To be done - Rewrite the stretch of the movie discussion from "On a side note, watched" through "on Jake's list.", putting "fun" in place of "entertaining".

— start Excerpt provided —

On a side note, watched "The Guest" because of your remarks in a previous video. That was entertaining as all hell! Just proves once again that it takes intelligent people to make a truly great "dumb" movie.
Brad's Worst of 2014 predictions:
1. Endless Love
2. Think Like A Man Too
3. Tyler Perry's The Single Mom's Club
5. Mom's Night Out
6. Legends of Oz: Dorothy's Return
8. God's Not Dead
9. The Identical
10. A Haunted House 2 or Left Behind
May not necessarily be in that order, but this seems like most of the big contenders. The Best list will probably have The Lego Movie, Gone Girl, The Babadook, The Raid 2, Interstellar and John Wick, among others. It looks like Brad liked Saving Christmas too much to put it on the Worst list, though it'll probably be on Jake's list.
Don't forget Snowpiercer! I know Brad said in a couple of Q&A panels that the movie was his favorite of 2014, but that might have changed.
Whoops, you're right, and I also forgot Edge of Tomorrow and Birdman. A Million Ways to Die in the West is also a candidate for the Worst list.
Paul Thomas Anderson fanboys are the fucking WORST.
Tarantino and Nolan fanboys are worse.

— end Excerpt provided —
— start Supplied information —

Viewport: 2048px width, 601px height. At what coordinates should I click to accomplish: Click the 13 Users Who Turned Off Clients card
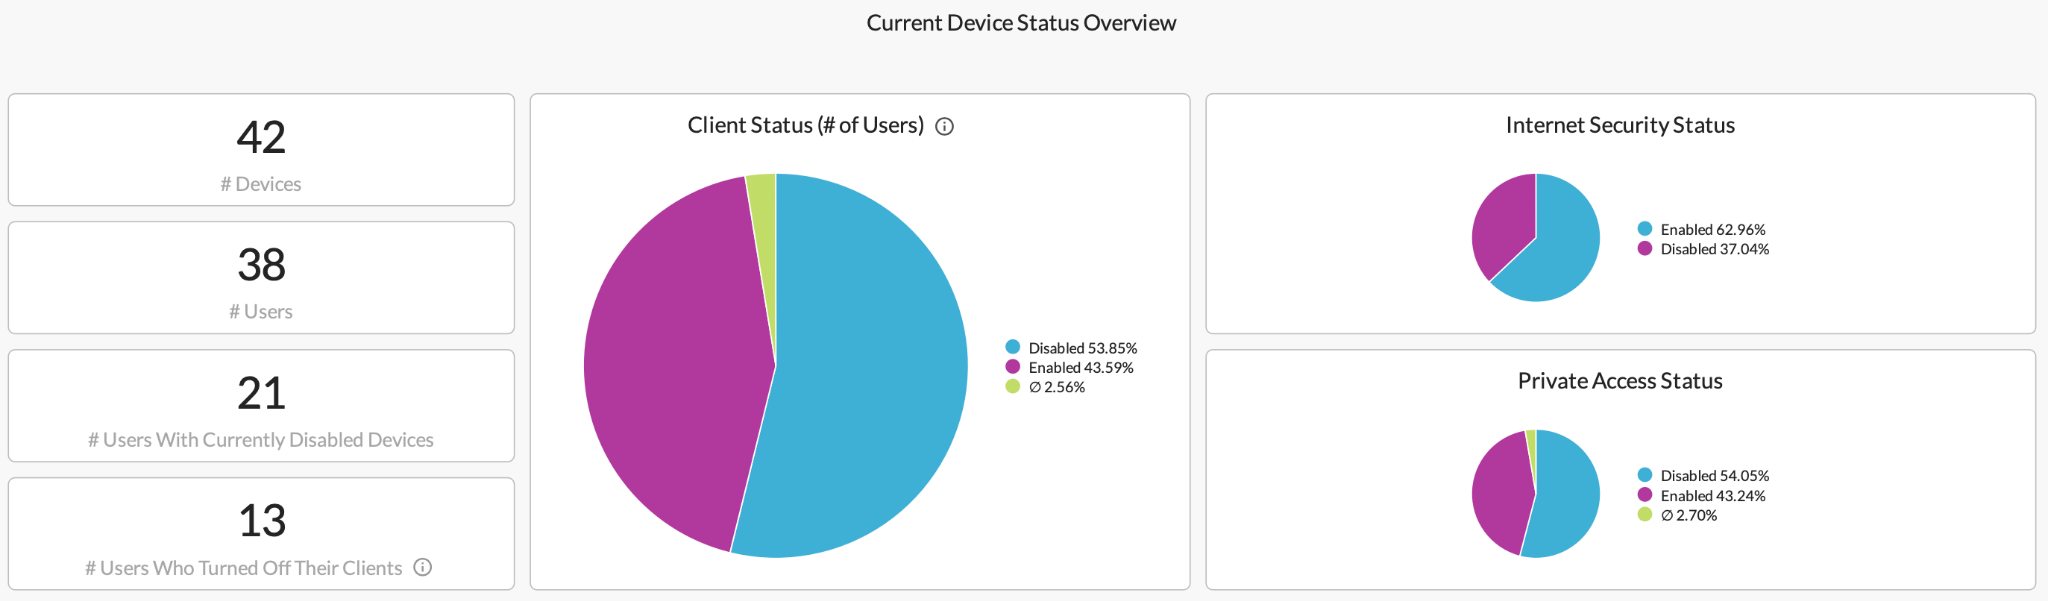(x=261, y=534)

— end Supplied information —

Output for this task -
On a side note, watched "The Guest" because of your remarks in a previous video. That was fun as all hell! Just proves once again that it takes intelligent people to make a truly great "dumb" movie.
Brad's Worst of 2014 predictions:
1. Endless Love
2. Think Like A Man Too
3. Tyler Perry's The Single Mom's Club
5. Mom's Night Out
6. Legends of Oz: Dorothy's Return
8. God's Not Dead
9. The Identical
10. A Haunted House 2 or Left Behind
May not necessarily be in that order, but this seems like most of the big contenders. The Best list will probably have The Lego Movie, Gone Girl, The Babadook, The Raid 2, Interstellar and John Wick, among others. It looks like Brad liked Saving Christmas too much to put it on the Worst list, though it'll probably be on Jake's list.